* TASK TO COMPLETE
For each line below that contains the word "agent", make a copy.

* RECORDED INFORMATION
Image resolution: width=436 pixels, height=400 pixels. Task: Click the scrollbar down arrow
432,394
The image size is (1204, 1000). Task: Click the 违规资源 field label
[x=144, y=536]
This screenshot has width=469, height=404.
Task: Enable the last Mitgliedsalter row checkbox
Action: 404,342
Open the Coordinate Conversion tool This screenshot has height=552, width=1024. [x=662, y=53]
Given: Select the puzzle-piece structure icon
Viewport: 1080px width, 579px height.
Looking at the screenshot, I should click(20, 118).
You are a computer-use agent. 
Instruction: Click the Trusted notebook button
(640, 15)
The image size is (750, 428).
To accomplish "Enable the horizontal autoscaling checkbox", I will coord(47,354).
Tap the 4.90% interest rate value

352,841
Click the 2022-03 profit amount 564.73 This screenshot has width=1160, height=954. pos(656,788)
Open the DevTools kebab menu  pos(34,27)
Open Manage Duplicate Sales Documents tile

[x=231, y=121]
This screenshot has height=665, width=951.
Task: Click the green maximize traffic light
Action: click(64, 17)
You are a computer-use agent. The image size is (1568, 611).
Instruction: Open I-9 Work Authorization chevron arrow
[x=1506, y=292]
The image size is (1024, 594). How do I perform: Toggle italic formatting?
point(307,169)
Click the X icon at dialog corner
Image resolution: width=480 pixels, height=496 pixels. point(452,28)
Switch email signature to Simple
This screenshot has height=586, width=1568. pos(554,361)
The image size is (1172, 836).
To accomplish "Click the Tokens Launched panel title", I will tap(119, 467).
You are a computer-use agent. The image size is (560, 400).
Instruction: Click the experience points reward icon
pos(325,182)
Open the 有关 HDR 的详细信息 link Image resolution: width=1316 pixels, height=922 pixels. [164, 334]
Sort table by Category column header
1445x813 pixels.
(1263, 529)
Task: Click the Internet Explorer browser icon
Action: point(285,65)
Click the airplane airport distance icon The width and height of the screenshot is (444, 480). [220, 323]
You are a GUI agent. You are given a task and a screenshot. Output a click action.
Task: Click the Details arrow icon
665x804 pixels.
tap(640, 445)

* OUTPUT
You are a computer-use agent. 
You are a computer-use agent. The image size is (1568, 611).
You are a computer-use agent. The image size is (560, 400).
You are a GUI agent. You are given a task and a screenshot. Output a click action.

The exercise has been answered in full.